== Problem to work on ==
Copy out all of the items below, swapping every "GUI agent" for "interface agent" and leaving everything else unchanged.

== Saved entries ==
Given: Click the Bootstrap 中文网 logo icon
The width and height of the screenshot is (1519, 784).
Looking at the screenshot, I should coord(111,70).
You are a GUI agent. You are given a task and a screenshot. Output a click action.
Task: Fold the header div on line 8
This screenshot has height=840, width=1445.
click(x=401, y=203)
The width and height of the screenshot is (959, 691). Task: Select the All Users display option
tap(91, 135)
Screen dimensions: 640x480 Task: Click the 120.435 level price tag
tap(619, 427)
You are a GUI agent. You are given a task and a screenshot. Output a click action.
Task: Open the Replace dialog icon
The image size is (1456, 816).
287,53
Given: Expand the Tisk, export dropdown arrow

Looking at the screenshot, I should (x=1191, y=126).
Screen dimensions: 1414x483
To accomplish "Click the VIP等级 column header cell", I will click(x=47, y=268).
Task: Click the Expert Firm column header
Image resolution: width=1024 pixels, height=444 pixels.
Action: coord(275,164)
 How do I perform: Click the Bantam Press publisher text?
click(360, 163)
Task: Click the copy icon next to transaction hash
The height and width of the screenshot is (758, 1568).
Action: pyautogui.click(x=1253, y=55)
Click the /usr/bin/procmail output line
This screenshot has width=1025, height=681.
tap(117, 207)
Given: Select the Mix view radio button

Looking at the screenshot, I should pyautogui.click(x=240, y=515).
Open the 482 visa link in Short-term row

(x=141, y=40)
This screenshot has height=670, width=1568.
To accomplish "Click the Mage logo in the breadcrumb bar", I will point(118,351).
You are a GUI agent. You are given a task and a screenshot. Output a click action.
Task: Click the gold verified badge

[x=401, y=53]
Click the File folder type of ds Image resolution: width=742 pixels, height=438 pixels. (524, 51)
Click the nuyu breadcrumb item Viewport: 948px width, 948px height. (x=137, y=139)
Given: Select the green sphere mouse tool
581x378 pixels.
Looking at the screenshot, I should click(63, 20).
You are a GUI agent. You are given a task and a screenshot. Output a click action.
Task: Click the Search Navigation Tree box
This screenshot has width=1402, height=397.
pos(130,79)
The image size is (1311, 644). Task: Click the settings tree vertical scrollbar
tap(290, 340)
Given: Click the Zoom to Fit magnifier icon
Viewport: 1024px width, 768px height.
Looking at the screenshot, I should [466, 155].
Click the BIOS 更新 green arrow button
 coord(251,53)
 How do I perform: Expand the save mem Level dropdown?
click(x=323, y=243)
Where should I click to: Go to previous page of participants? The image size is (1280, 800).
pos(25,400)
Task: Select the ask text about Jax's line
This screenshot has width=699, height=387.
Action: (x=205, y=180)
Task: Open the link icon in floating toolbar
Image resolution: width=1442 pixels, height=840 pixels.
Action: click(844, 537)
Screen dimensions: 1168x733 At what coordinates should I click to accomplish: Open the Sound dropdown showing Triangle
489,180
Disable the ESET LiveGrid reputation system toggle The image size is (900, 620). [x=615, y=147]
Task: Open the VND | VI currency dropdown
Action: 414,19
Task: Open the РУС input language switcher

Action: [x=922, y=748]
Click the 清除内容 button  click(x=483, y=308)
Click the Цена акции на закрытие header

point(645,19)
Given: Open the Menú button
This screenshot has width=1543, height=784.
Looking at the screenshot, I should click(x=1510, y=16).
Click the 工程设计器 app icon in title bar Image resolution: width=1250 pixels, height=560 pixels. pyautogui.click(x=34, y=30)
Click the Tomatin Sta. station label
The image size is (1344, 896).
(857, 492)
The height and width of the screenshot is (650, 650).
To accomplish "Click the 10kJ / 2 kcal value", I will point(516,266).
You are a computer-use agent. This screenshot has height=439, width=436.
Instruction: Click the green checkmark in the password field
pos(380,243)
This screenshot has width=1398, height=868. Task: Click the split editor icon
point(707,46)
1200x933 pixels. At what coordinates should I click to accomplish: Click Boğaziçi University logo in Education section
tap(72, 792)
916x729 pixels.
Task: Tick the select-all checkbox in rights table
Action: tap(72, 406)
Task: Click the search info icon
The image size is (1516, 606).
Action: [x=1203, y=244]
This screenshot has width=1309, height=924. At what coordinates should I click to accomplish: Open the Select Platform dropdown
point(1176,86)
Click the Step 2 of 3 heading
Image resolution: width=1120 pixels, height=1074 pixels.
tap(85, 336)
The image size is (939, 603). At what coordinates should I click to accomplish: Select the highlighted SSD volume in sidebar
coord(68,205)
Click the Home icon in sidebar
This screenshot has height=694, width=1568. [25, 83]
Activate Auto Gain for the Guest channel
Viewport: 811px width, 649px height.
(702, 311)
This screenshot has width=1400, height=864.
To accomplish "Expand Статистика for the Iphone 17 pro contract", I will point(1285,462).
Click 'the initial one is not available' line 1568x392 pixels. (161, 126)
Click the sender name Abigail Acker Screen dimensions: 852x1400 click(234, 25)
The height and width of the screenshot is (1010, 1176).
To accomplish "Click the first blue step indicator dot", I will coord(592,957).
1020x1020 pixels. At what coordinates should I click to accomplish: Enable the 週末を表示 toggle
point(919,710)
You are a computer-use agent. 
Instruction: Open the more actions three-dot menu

== Output of the task ==
Given: Click the Bootstrap 中文网 logo icon
The width and height of the screenshot is (1519, 784).
Looking at the screenshot, I should coord(111,70).
You are a interface agent. You are given a task and a screenshot. Output a click action.
Task: Fold the header div on line 8
This screenshot has height=840, width=1445.
click(x=401, y=203)
The width and height of the screenshot is (959, 691). Task: Select the All Users display option
tap(91, 135)
Screen dimensions: 640x480 Task: Click the 120.435 level price tag
tap(619, 427)
You are a interface agent. You are given a task and a screenshot. Output a click action.
Task: Open the Replace dialog icon
The image size is (1456, 816).
287,53
Given: Expand the Tisk, export dropdown arrow

Looking at the screenshot, I should (x=1191, y=126).
Screen dimensions: 1414x483
To accomplish "Click the VIP等级 column header cell", I will click(x=47, y=268).
Task: Click the Expert Firm column header
Image resolution: width=1024 pixels, height=444 pixels.
Action: coord(275,164)
 How do I perform: Click the Bantam Press publisher text?
click(360, 163)
Task: Click the copy icon next to transaction hash
The height and width of the screenshot is (758, 1568).
Action: pyautogui.click(x=1253, y=55)
Click the /usr/bin/procmail output line
This screenshot has width=1025, height=681.
tap(117, 207)
Given: Select the Mix view radio button

Looking at the screenshot, I should pyautogui.click(x=240, y=515).
Open the 482 visa link in Short-term row

(x=141, y=40)
This screenshot has height=670, width=1568.
To accomplish "Click the Mage logo in the breadcrumb bar", I will point(118,351).
You are a interface agent. You are given a task and a screenshot. Output a click action.
Task: Click the gold verified badge

[x=401, y=53]
Click the File folder type of ds Image resolution: width=742 pixels, height=438 pixels. (524, 51)
Click the nuyu breadcrumb item Viewport: 948px width, 948px height. (x=137, y=139)
Given: Select the green sphere mouse tool
581x378 pixels.
Looking at the screenshot, I should click(63, 20).
You are a interface agent. You are given a task and a screenshot. Output a click action.
Task: Click the Search Navigation Tree box
This screenshot has width=1402, height=397.
pos(130,79)
The image size is (1311, 644). Task: Click the settings tree vertical scrollbar
tap(290, 340)
Given: Click the Zoom to Fit magnifier icon
Viewport: 1024px width, 768px height.
Looking at the screenshot, I should [466, 155].
Click the BIOS 更新 green arrow button
 coord(251,53)
 How do I perform: Expand the save mem Level dropdown?
click(x=323, y=243)
Where should I click to: Go to previous page of participants? The image size is (1280, 800).
pos(25,400)
Task: Select the ask text about Jax's line
This screenshot has width=699, height=387.
Action: (x=205, y=180)
Task: Open the link icon in floating toolbar
Image resolution: width=1442 pixels, height=840 pixels.
Action: click(844, 537)
Screen dimensions: 1168x733 At what coordinates should I click to accomplish: Open the Sound dropdown showing Triangle
489,180
Disable the ESET LiveGrid reputation system toggle The image size is (900, 620). [x=615, y=147]
Task: Open the VND | VI currency dropdown
Action: 414,19
Task: Open the РУС input language switcher

Action: [x=922, y=748]
Click the 清除内容 button  click(x=483, y=308)
Click the Цена акции на закрытие header

point(645,19)
Given: Open the Menú button
This screenshot has width=1543, height=784.
Looking at the screenshot, I should click(x=1510, y=16).
Click the 工程设计器 app icon in title bar Image resolution: width=1250 pixels, height=560 pixels. pyautogui.click(x=34, y=30)
Click the Tomatin Sta. station label
The image size is (1344, 896).
(857, 492)
The height and width of the screenshot is (650, 650).
To accomplish "Click the 10kJ / 2 kcal value", I will point(516,266).
You are a computer-use agent. This screenshot has height=439, width=436.
Instruction: Click the green checkmark in the password field
pos(380,243)
This screenshot has width=1398, height=868. Task: Click the split editor icon
point(707,46)
1200x933 pixels. At what coordinates should I click to accomplish: Click Boğaziçi University logo in Education section
tap(72, 792)
916x729 pixels.
Task: Tick the select-all checkbox in rights table
Action: tap(72, 406)
Task: Click the search info icon
The image size is (1516, 606).
Action: [x=1203, y=244]
This screenshot has width=1309, height=924. At what coordinates should I click to accomplish: Open the Select Platform dropdown
point(1176,86)
Click the Step 2 of 3 heading
Image resolution: width=1120 pixels, height=1074 pixels.
tap(85, 336)
The image size is (939, 603). At what coordinates should I click to accomplish: Select the highlighted SSD volume in sidebar
coord(68,205)
Click the Home icon in sidebar
This screenshot has height=694, width=1568. [25, 83]
Activate Auto Gain for the Guest channel
Viewport: 811px width, 649px height.
(702, 311)
This screenshot has width=1400, height=864.
To accomplish "Expand Статистика for the Iphone 17 pro contract", I will point(1285,462).
Click 'the initial one is not available' line 1568x392 pixels. (161, 126)
Click the sender name Abigail Acker Screen dimensions: 852x1400 click(234, 25)
The height and width of the screenshot is (1010, 1176).
To accomplish "Click the first blue step indicator dot", I will coord(592,957).
1020x1020 pixels. At what coordinates should I click to accomplish: Enable the 週末を表示 toggle
point(919,710)
You are a computer-use agent. 
Instruction: Open the more actions three-dot menu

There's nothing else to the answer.